● **Task to carry out**
Gather each line below that contains the string "should", and copy it in full. Case counts, so a match must have the same capitalization.
--- Start Provided information ---
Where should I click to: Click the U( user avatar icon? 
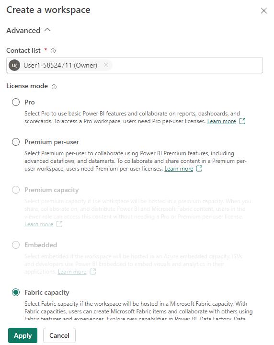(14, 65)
--- End Provided information ---
--- Start Provided information ---
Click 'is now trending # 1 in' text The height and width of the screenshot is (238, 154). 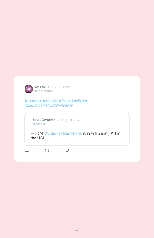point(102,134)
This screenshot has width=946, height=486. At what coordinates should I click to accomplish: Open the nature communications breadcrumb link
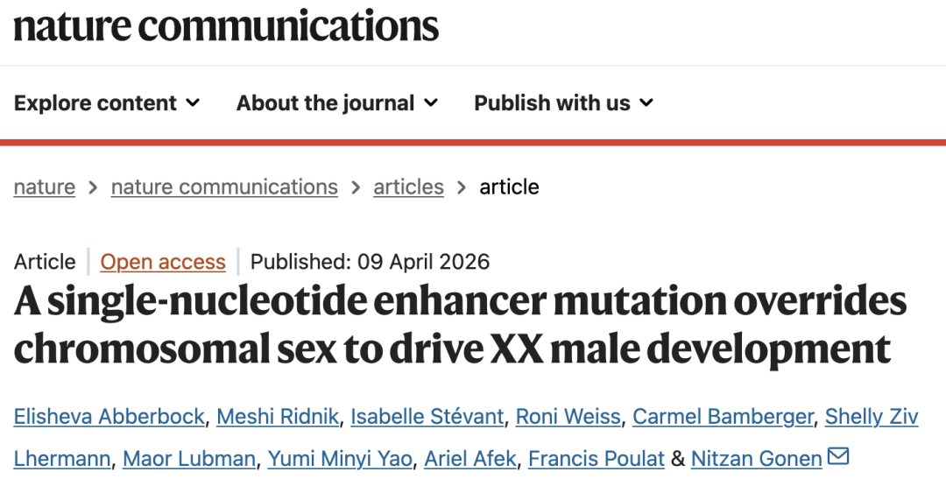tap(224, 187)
--- End Provided information ---
--- Start Provided information ---
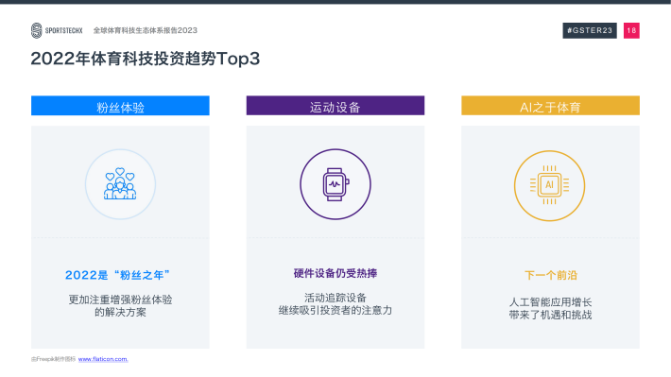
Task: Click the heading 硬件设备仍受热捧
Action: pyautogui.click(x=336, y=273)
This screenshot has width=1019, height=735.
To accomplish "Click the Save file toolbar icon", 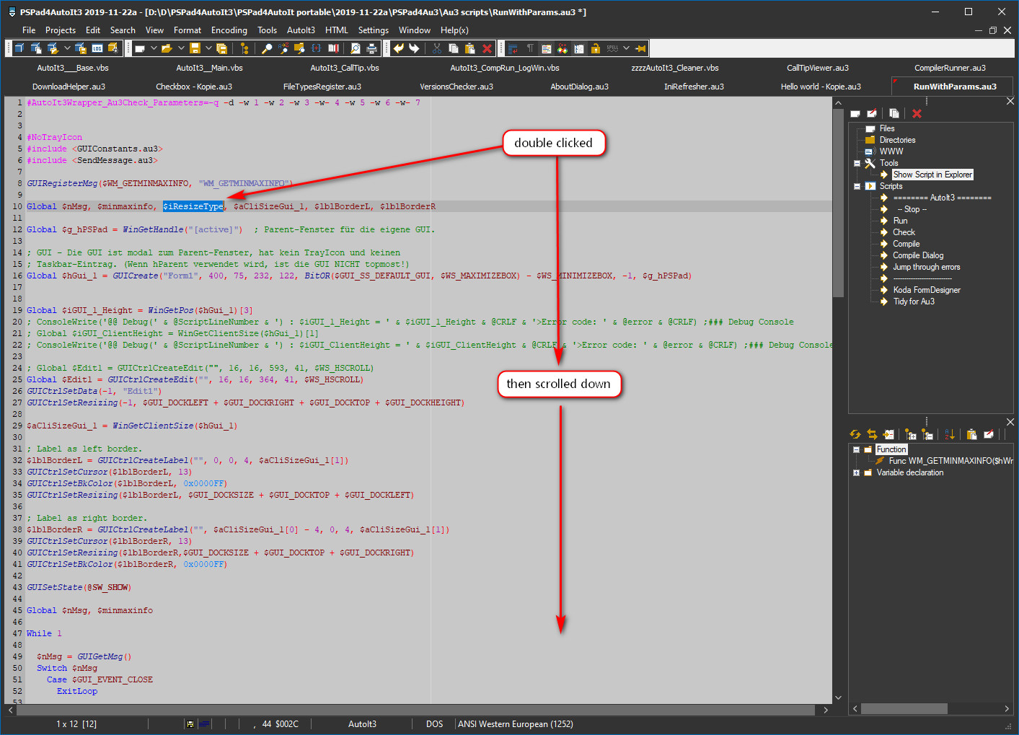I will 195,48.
--- End Provided information ---
● **Correct result**
Where should I click to: Click the U( user avatar icon? 
This screenshot has width=946, height=486. At what coordinates should I click to accomplish: Open the nature communications breadcrumb link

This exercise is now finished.